The Bee’s Knees came out of the Prohibition era, when simple combinations of citrus and sweetener were used to shape and soften gin into something bright and drinkable. The formula stuck, and the drink remains one of the cleanest expressions of the sour template.

Because of that simplicity, it has also become an easy place to experiment. Adding fruit or herbs is a common move, especially in modern bar programs, where small variations can shift the drink’s character without losing its identity. Berries and garden herbs in particular fit naturally into the structure, adding aroma and depth while keeping the drink firmly in the Bee’s Knees family.

Zero-Proof Cocktail Basics

What is a zero-proof cocktail?

A zero-proof cocktail is a fully built drink that follows the same principles as any classic: acid, sweetness, aromatics, dilution, and a defined base spirit. The difference is the base is non-alcoholic. When that spirit has enough structure and character, like the ones we make, you get a cocktail that drinks like a cocktail, not a compromise.

How do non-alcoholic spirits work in classic cocktail recipes?

Non-alcoholic spirits step into the role of the base spirit. They carry citrus, sugar, bitters, and dilution the same way their alcoholic counterparts do. Some recipes need small ratio adjustments, but the technique stays the same: build the drink, balance the elements, and let the base spirit define the profile.

Do zero-proof cocktails taste like the originals?

They taste like cocktails: recognizable, structured, and intentional. The goal isn't imitation; it's integrity. When the build is balanced and the spirit has presence, you get the character of the drink without relying on alcohol to do the work.

Can zero-proof cocktails have real complexity?

Yes. Complexity comes from design, not ethanol. A well-built zero-proof cocktail shows layers: aromatics, texture, finish. The craft sits in the composition, not the ABV. The right non-alcoholic spirit brings the structure; the ingredients do the rest.

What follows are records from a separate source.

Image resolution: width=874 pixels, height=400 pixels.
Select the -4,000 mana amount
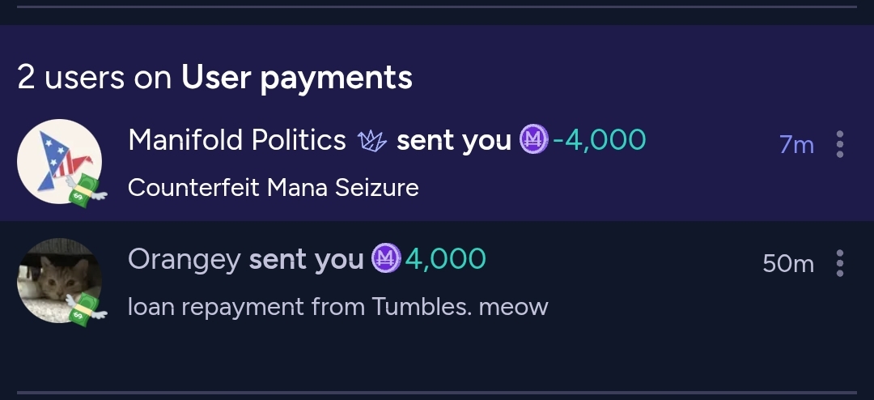click(599, 139)
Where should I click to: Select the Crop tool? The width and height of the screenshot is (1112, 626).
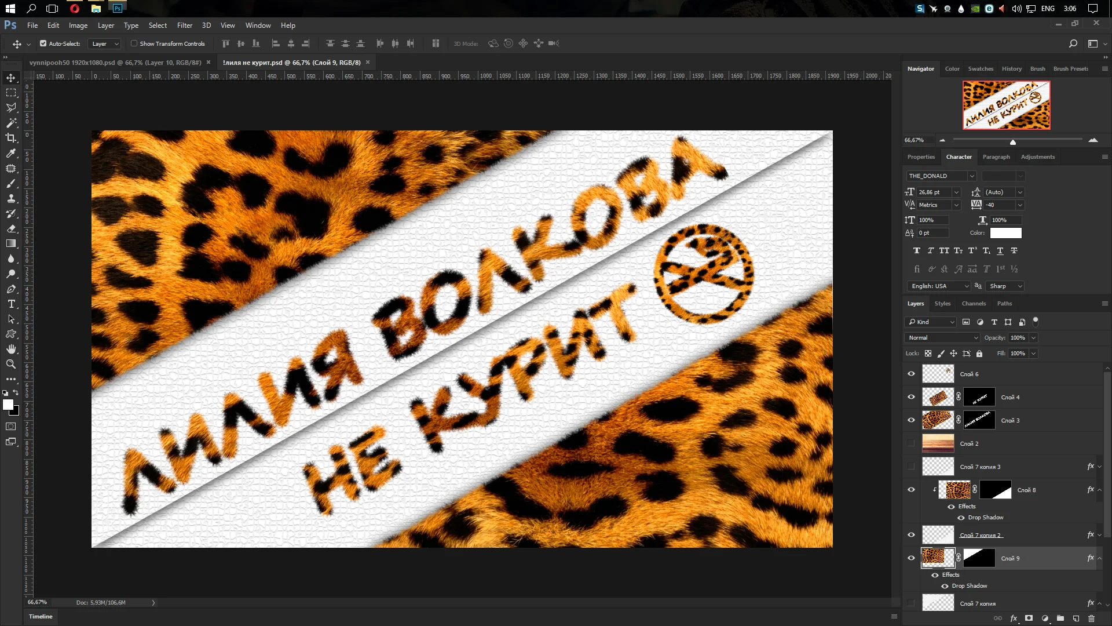coord(11,138)
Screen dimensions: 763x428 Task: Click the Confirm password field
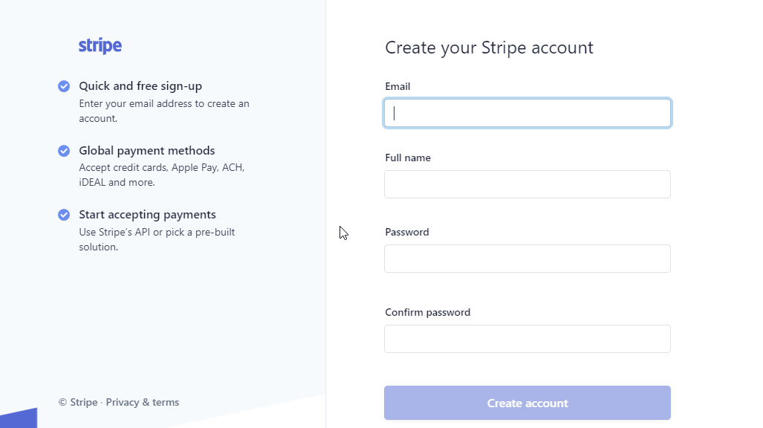527,339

What is the difference between zero-proof and low-proof cocktails?

Zero-proof cocktails contain no alcohol. Low-proof cocktails blend traditional spirits with non-alcoholic spirits to dial down the ABV while keeping the drink's identity intact. It's the easiest way to keep the ritual, cut the intensity, and stay in full control of the experience.

Why does Free Spirits work so well in both zero-proof and low-proof cocktails?

The Spirit of Gin is built with botanical complexity and enough body to hold vermouth and citrus in balance. Whether you use it as the sole base or split it with traditional gin, it behaves like a true cocktail foundation, keeping the drink crisp, layered, and recognizable.